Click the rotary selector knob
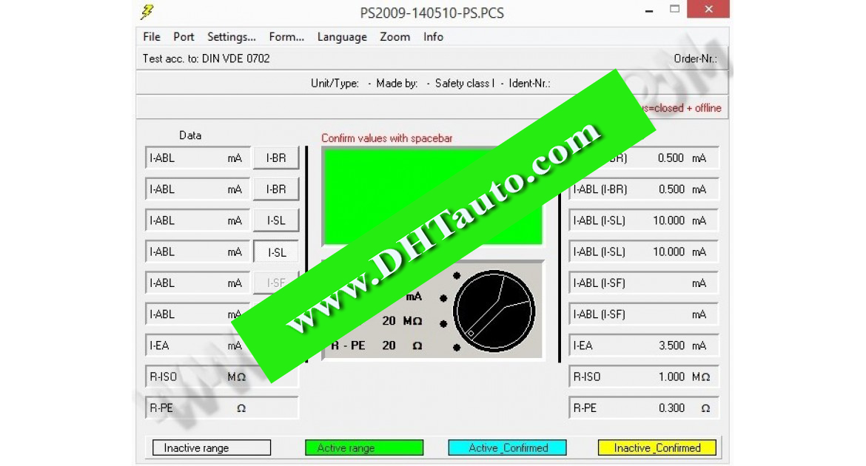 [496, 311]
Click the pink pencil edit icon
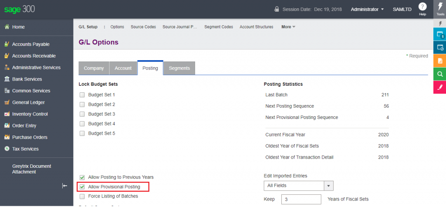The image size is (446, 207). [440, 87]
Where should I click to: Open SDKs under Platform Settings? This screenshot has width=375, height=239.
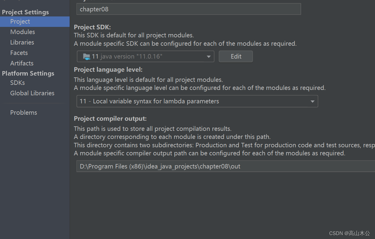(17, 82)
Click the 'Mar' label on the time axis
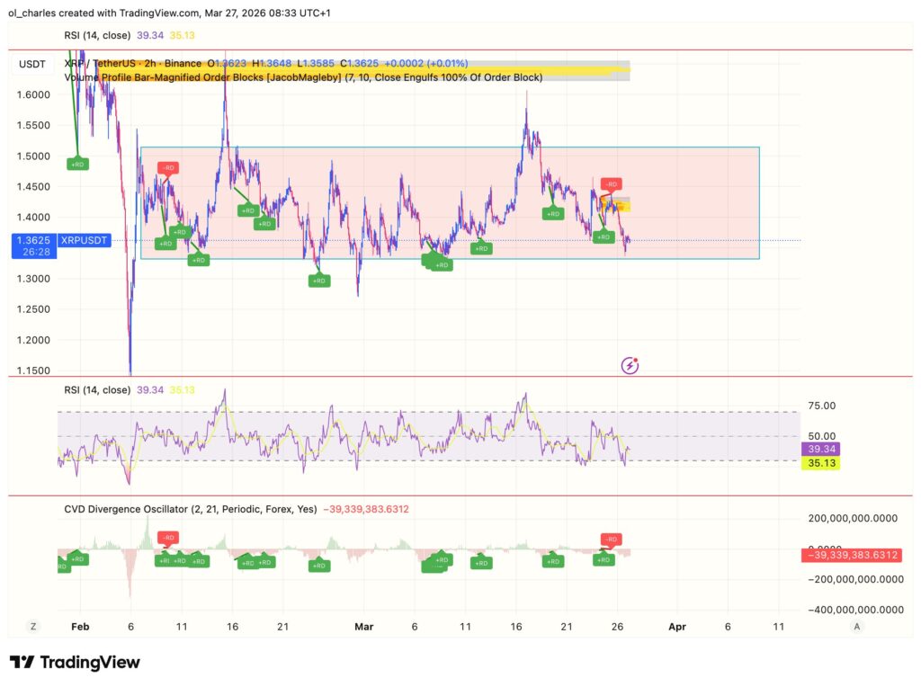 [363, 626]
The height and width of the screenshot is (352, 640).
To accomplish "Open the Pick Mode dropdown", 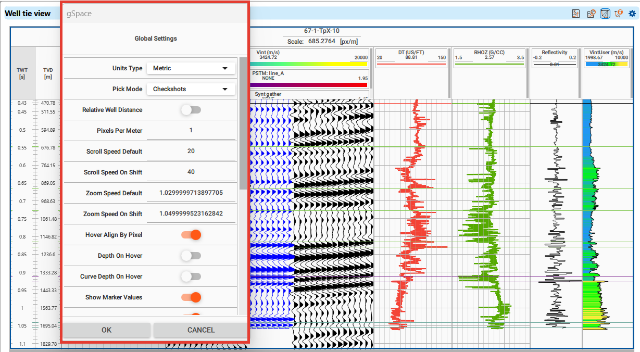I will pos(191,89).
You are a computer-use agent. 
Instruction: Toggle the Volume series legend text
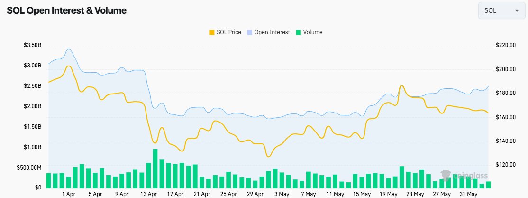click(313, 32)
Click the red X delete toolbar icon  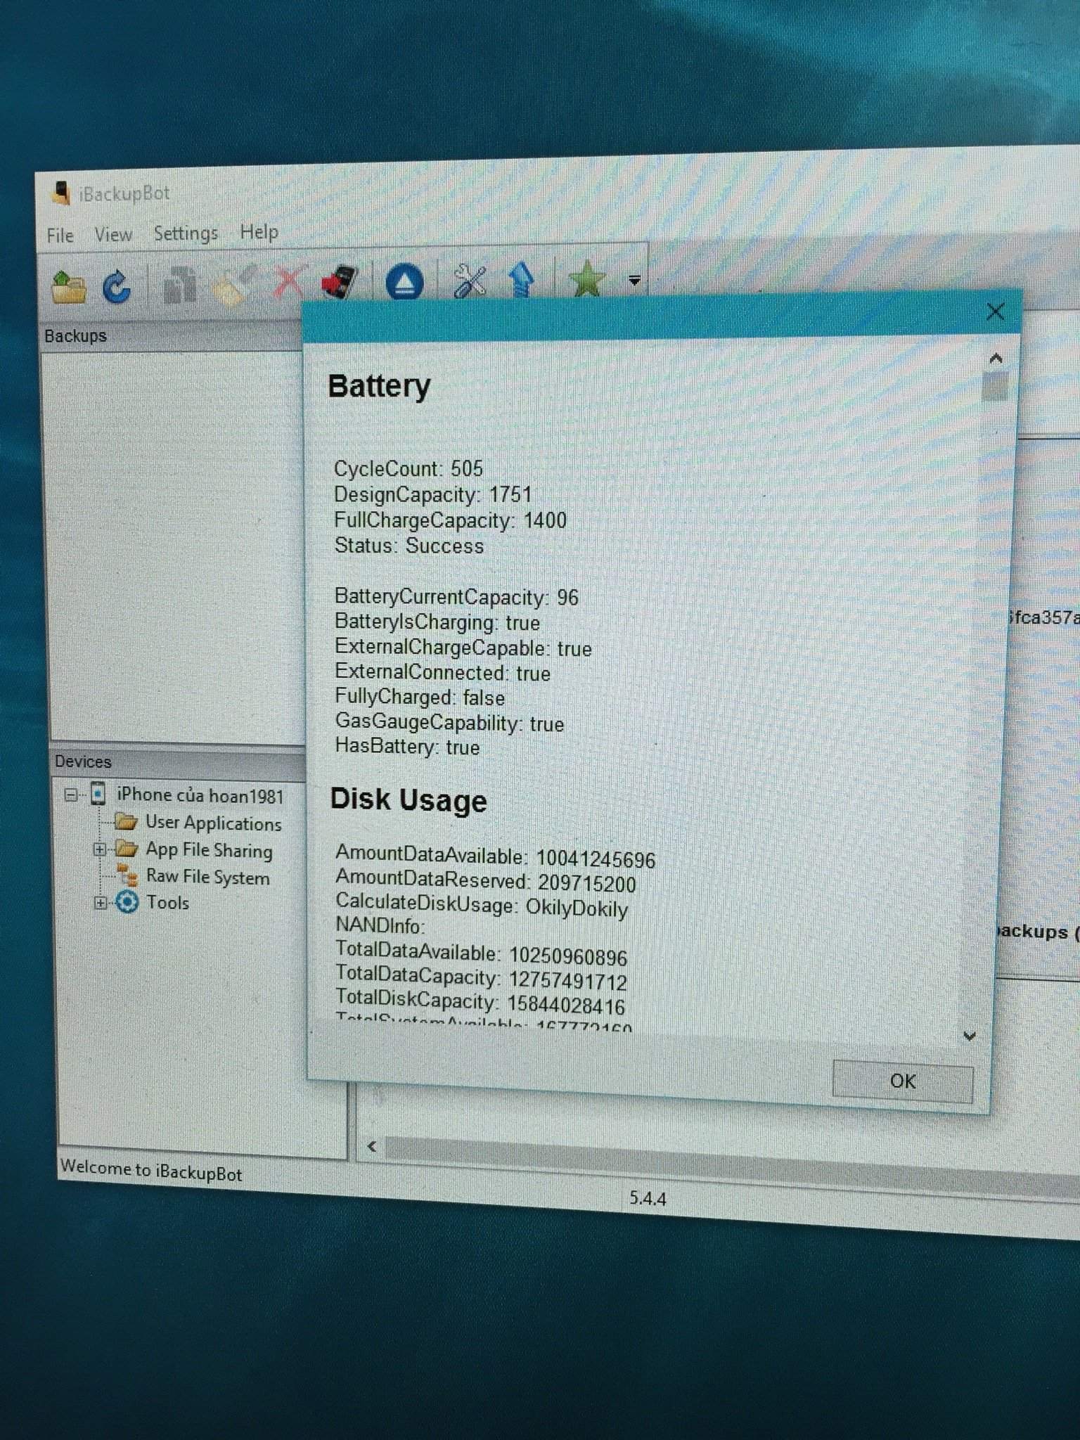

------------------------

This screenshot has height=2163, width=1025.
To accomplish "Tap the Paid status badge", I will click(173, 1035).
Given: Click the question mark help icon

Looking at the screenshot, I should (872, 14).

------------------------

**Work item**: Output only the lines above from the one containing "You are a computer-use agent." to the one containing "Click the red X delete toolbar icon", both included, exactly as written and with no pictures.

**Task output**:
You are a computer-use agent. 
Instruction: Toggle the Volume series legend text
click(313, 32)
Click the red X delete toolbar icon  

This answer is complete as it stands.